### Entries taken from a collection
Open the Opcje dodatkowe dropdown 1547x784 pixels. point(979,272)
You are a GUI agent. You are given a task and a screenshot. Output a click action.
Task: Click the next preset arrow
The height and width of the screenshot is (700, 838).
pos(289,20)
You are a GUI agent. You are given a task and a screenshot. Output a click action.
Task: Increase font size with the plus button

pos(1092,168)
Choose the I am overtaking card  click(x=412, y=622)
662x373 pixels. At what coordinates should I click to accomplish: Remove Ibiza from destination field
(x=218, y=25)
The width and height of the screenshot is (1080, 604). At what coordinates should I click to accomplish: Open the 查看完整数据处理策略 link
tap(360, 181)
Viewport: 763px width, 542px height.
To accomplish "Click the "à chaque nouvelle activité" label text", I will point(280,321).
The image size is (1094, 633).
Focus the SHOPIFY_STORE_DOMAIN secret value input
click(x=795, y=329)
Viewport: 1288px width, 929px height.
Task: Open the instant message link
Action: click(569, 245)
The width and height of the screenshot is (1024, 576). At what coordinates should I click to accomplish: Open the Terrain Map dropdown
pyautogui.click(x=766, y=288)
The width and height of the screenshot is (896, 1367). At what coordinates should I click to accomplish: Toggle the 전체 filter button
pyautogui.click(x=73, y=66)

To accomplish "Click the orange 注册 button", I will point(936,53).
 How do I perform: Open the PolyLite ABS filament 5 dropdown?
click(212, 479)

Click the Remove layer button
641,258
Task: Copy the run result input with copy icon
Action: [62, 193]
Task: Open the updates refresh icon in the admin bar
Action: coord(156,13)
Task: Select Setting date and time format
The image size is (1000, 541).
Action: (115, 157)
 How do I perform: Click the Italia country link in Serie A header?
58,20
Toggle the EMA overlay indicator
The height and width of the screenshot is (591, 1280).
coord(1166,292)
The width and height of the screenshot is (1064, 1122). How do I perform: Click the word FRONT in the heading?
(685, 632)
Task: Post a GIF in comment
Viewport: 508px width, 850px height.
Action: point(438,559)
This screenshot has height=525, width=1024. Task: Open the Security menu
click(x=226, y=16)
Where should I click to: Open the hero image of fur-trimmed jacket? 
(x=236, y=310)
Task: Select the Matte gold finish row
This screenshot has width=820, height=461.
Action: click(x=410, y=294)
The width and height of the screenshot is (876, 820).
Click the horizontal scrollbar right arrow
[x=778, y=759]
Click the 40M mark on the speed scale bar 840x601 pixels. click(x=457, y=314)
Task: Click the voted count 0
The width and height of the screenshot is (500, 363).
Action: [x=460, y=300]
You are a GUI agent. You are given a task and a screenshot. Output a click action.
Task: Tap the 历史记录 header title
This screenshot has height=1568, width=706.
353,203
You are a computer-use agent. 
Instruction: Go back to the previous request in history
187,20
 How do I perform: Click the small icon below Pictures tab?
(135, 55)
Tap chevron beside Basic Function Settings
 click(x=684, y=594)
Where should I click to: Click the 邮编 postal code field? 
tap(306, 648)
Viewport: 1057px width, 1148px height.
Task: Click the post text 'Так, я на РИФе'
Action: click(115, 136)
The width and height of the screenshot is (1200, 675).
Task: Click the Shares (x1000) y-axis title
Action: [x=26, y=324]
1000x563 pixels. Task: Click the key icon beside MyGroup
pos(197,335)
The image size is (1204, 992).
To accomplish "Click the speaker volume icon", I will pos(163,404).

### WHAT IS BEING ASKED
Copy out each line of the data in which the word "Select" appears.

### WRITTEN SOLUTION
Task: Select Setting date and time format
Task: Select the Matte gold finish row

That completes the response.